Interest rates have been set at 0 all year, and no one expected that would change and most of the statement restated what has been said in previous statements. The biggest change was the announcement that the Fed would discontinue it’s quantitative easing program of buying up Treasury securities by October, but that was widely anticipated and not a surprise. Some wording pointed to the economy recovering – “economic activity is leveling out” “financial markets have improved”. Other phrases emphasized the risk to the down side – “ongoing job losses, sluggish income growth, lower housing wealth, and tight credit”. The telling phrase may be a carry over from past statements – “the Committee expects that inflation will remain subdued for some time.”

In the end, reading the Fed statement is like looking at a Rorschach test. What you see in it depends on what you are looking for. The mortgage bond market (which is the basis for mortgage interest rates) went for a wild ride today, getting worse when the statement was first announced, but ending the day almost the same as where it started, keeping mortgage rates about the same.

Here is the statement in full:

Information received since the Federal Open Market Committee met in June suggests that economic activity is leveling out. Conditions in financial markets have improved further in recent weeks. Household spending has continued to show signs of stabilizing but remains constrained by “. Businesses are still cutting back on fixed investment and staffing but are making progress in bringing inventory stocks into better alignment with sales. Although economic activity is likely to remain weak for a time, the Committee continues to anticipate that policy actions to stabilize financial markets and institutions, fiscal and monetary stimulus, and market forces will contribute to a gradual resumption of sustainable economic growth in a context of price stability.

The prices of energy and other commodities have risen of late. However, substantial resource slack is likely to dampen cost pressures, and the Committee expects that inflation will remain subdued for some time.
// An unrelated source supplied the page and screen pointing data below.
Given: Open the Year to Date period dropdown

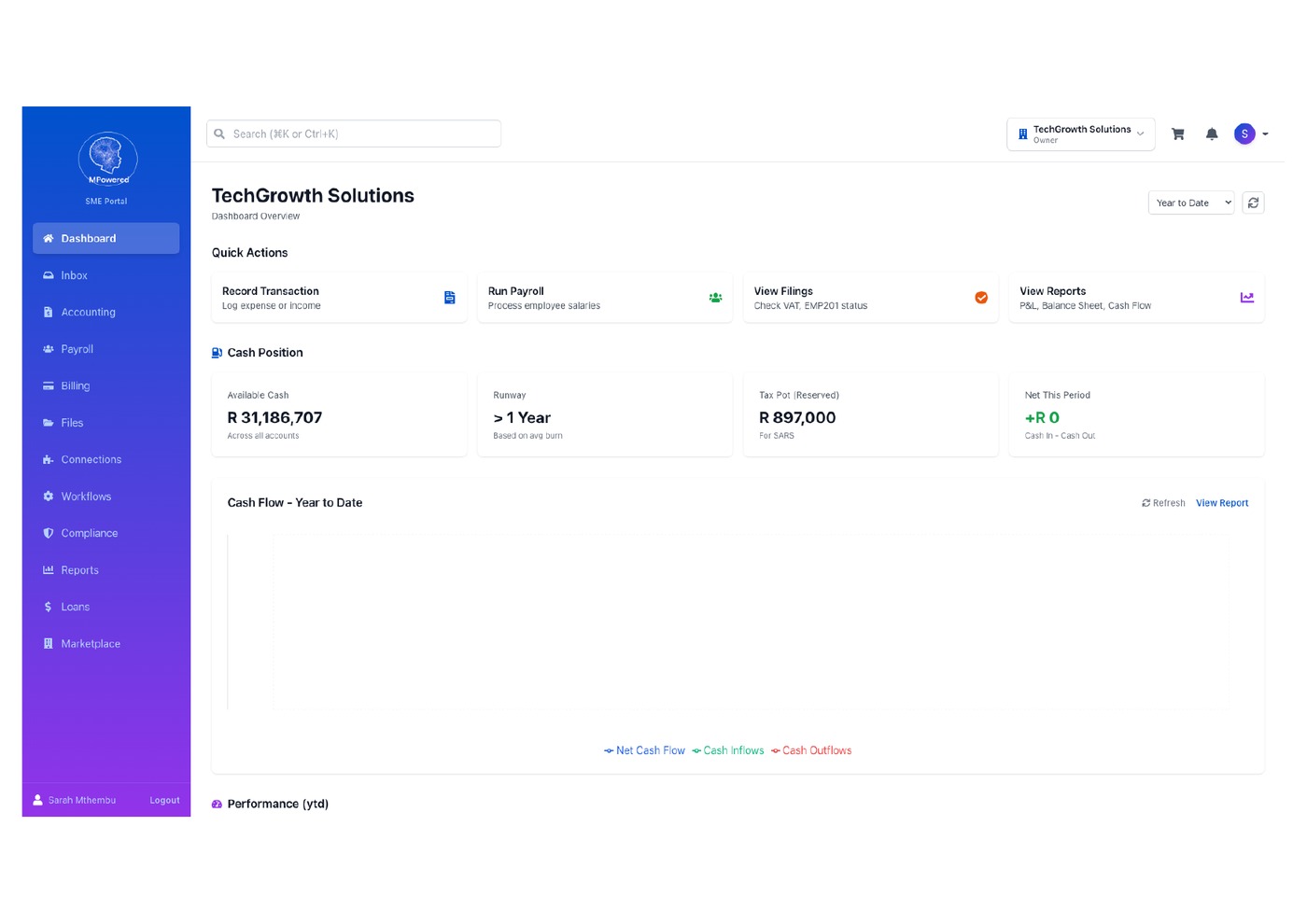Looking at the screenshot, I should coord(1191,203).
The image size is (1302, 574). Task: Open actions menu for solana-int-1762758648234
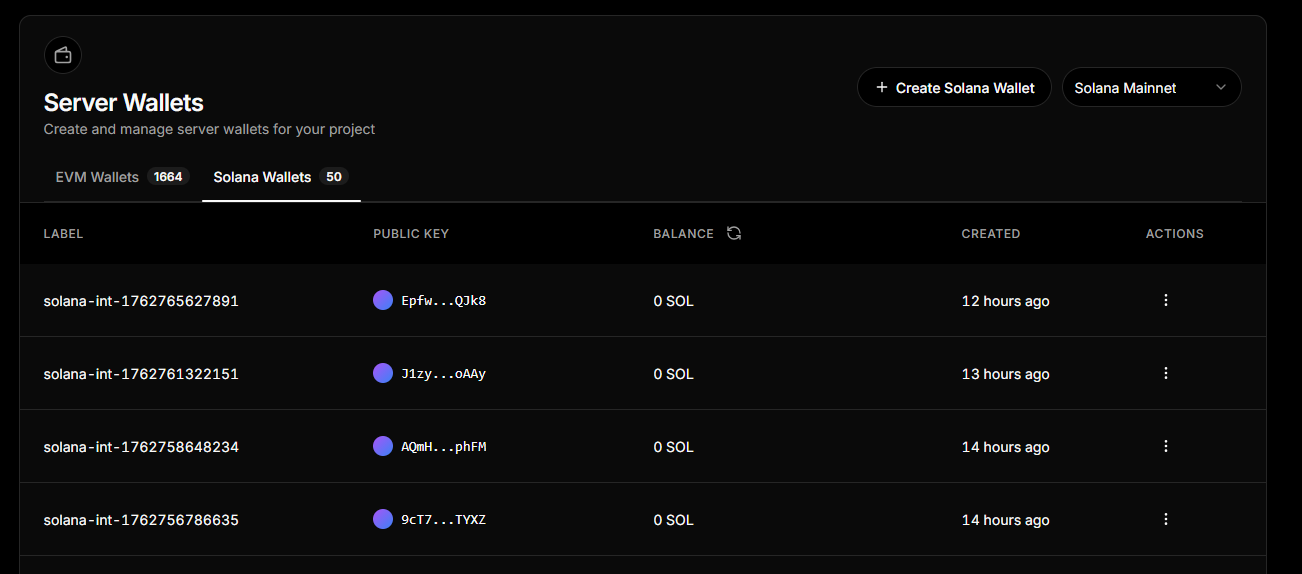click(x=1165, y=446)
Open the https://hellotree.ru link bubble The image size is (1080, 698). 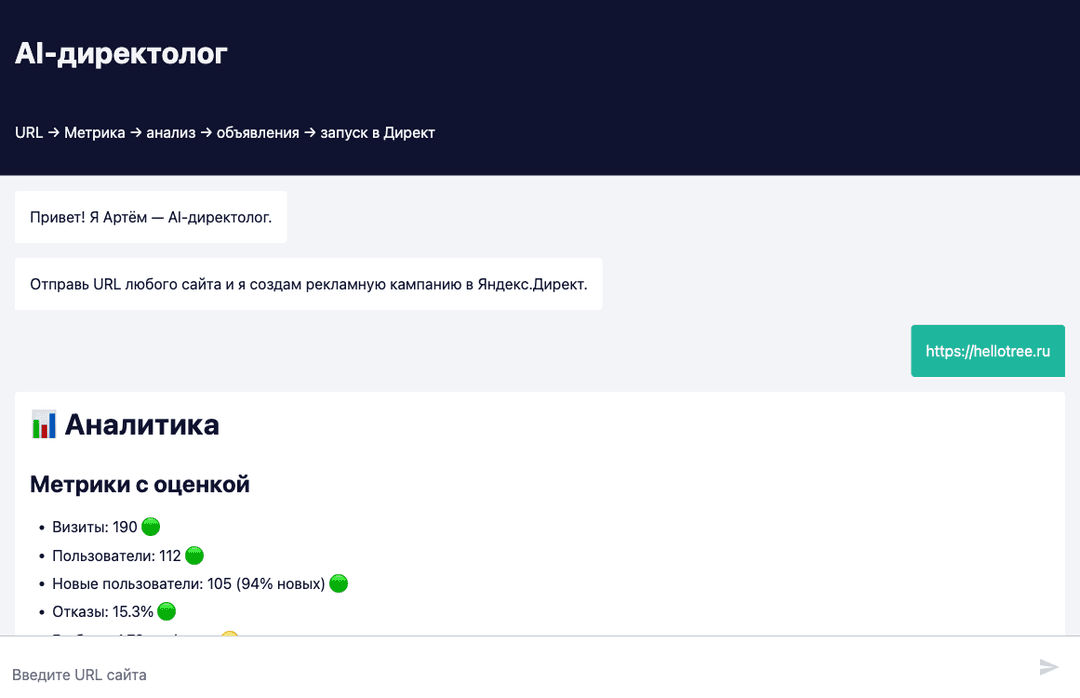click(988, 351)
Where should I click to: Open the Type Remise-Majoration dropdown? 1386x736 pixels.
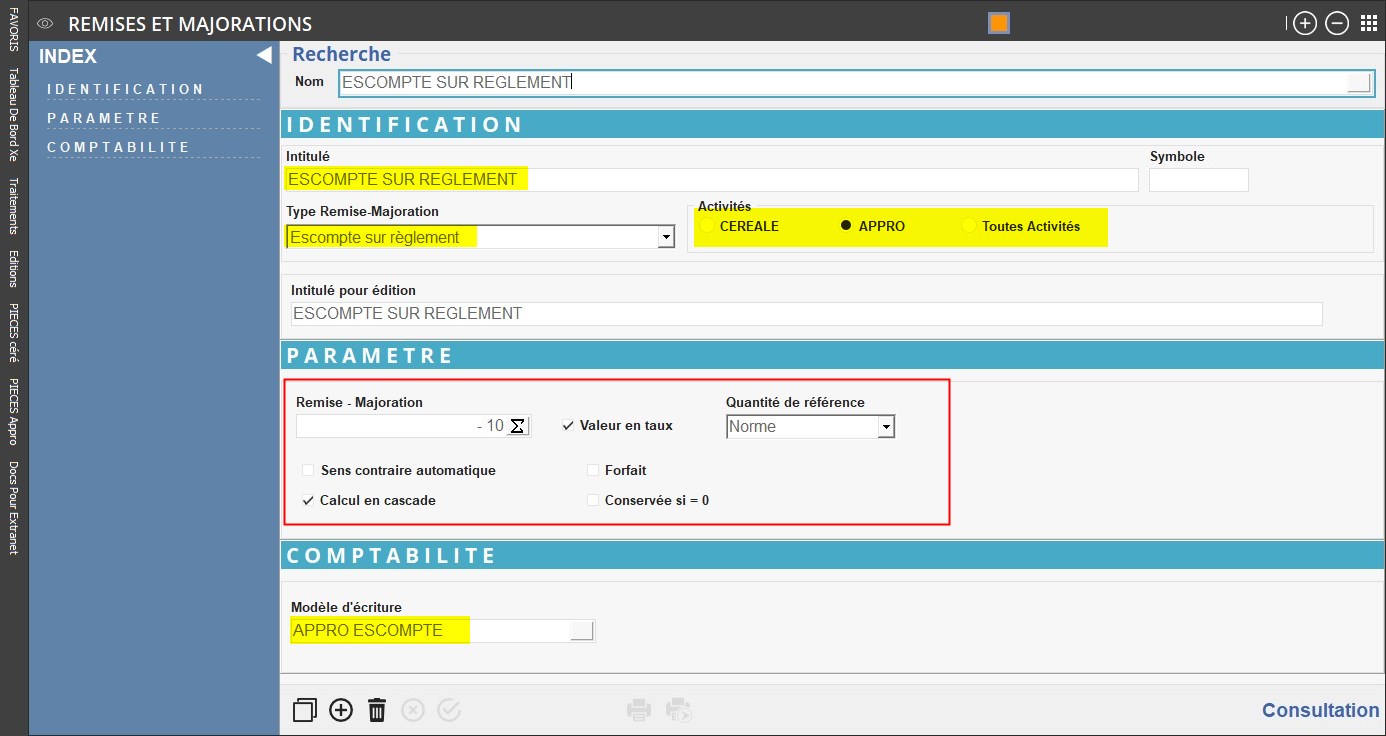[x=665, y=238]
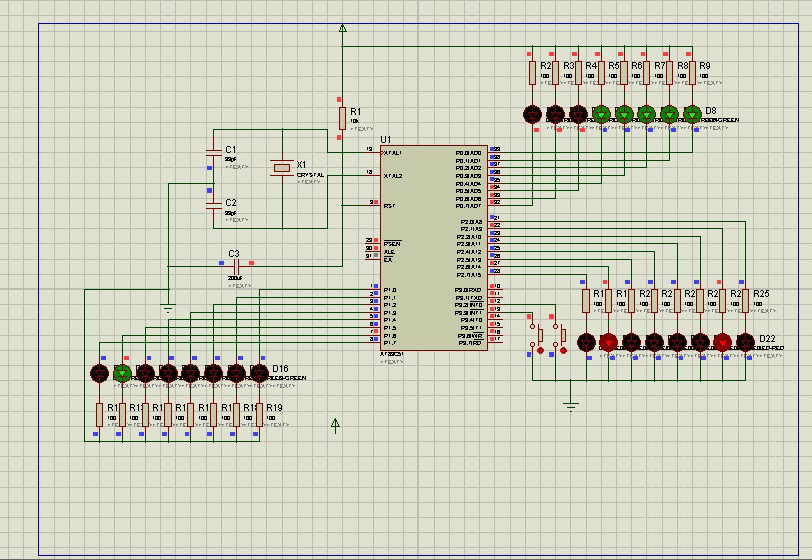Click ground symbol below the push buttons
Screen dimensions: 812x560
571,405
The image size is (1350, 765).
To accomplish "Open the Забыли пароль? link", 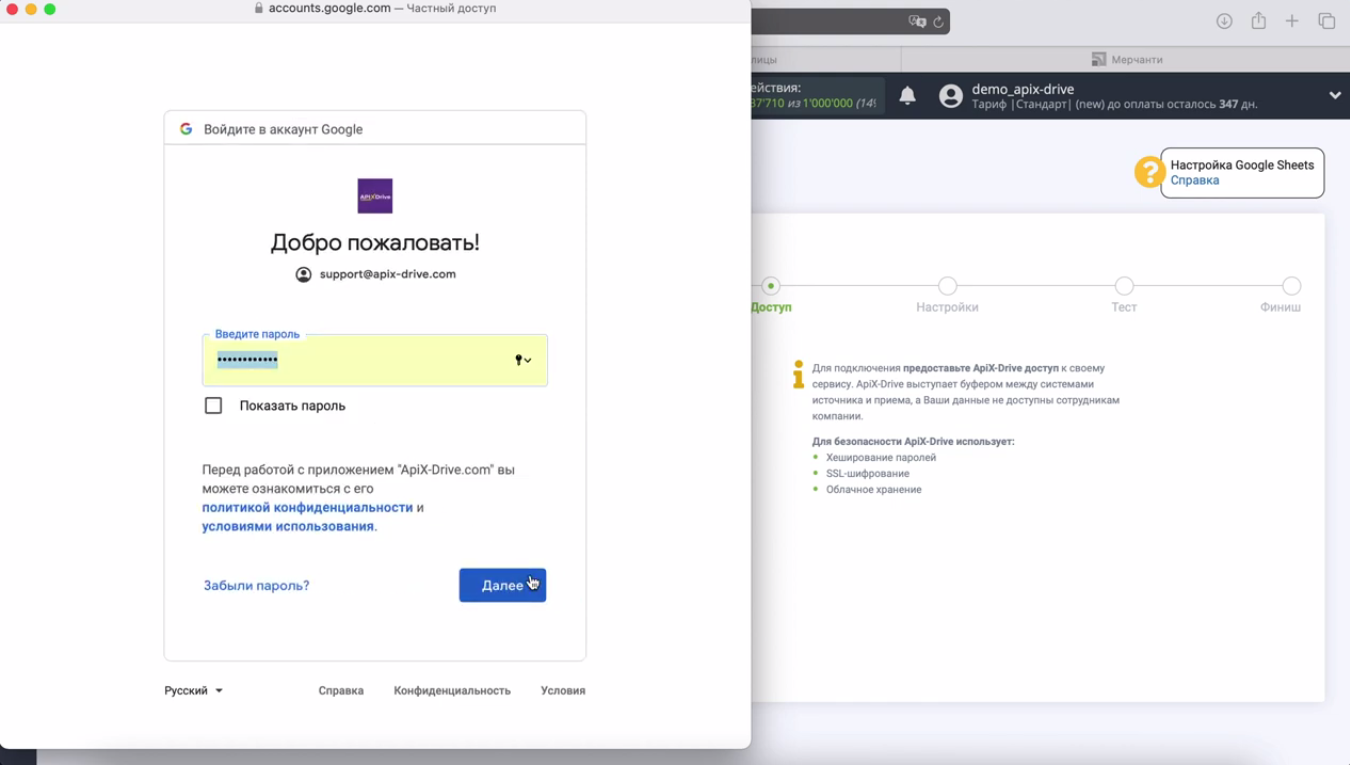I will pyautogui.click(x=256, y=585).
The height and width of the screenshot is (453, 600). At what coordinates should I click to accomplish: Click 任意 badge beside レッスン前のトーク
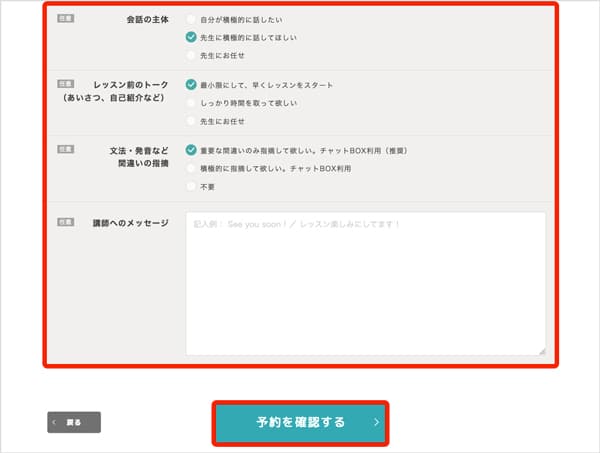point(65,85)
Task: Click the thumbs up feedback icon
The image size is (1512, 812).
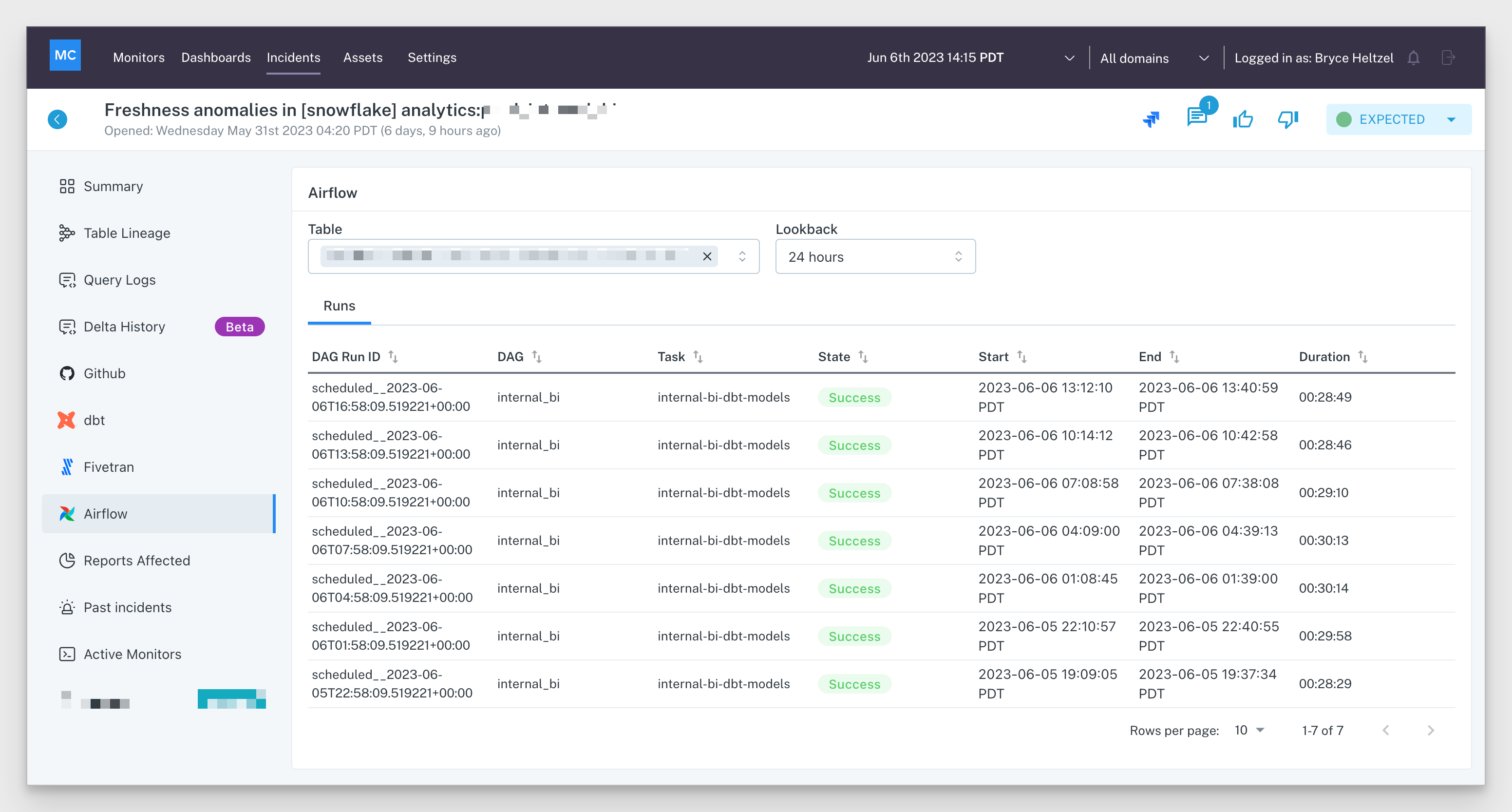Action: point(1243,119)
In these circumstances, the Federal Reserve will employ all available tools to promote economic recovery and to preserve price stability. The Committee will maintain the target range for the federal funds rate at 0 to 1/4 percent and continues to anticipate that economic conditions are likely to warrant exceptionally low levels of the federal funds rate for an extended period. As previously announced, to provide support to mortgage lending and housing markets and to improve overall conditions in private credit markets, the Federal Reserve will purchase a total of up to $1.25 trillion of agency mortgage-backed securities and up to $200 billion of agency debt by the end of the year. In addition, the Federal Reserve is in the process of buying $300 billion of Treasury securities. To promote a smooth transition in markets as these purchases of Treasury securities are completed, the Committee has decided to gradually slow the pace of these transactions and anticipates that the full amount will be purchased by the end of October. The Committee will continue to evaluate the timing and overall amounts of its purchases of securities in light of the evolving economic outlook and conditions in financial markets. The Federal Reserve is monitoring the size and composition of its balance sheet and will make adjustments to its credit and liquidity programs as warranted.

Voting for the FOMC monetary policy action were: Ben S. Bernanke, Chairman; William C. Dudley, Vice Chairman; Elizabeth A. Duke; Charles L. Evans; Donald L. Kohn; Jeffrey M. Lacker; Dennis P. Lockhart; Daniel K. Tarullo; Kevin M. Warsh; and Janet L. Yellen.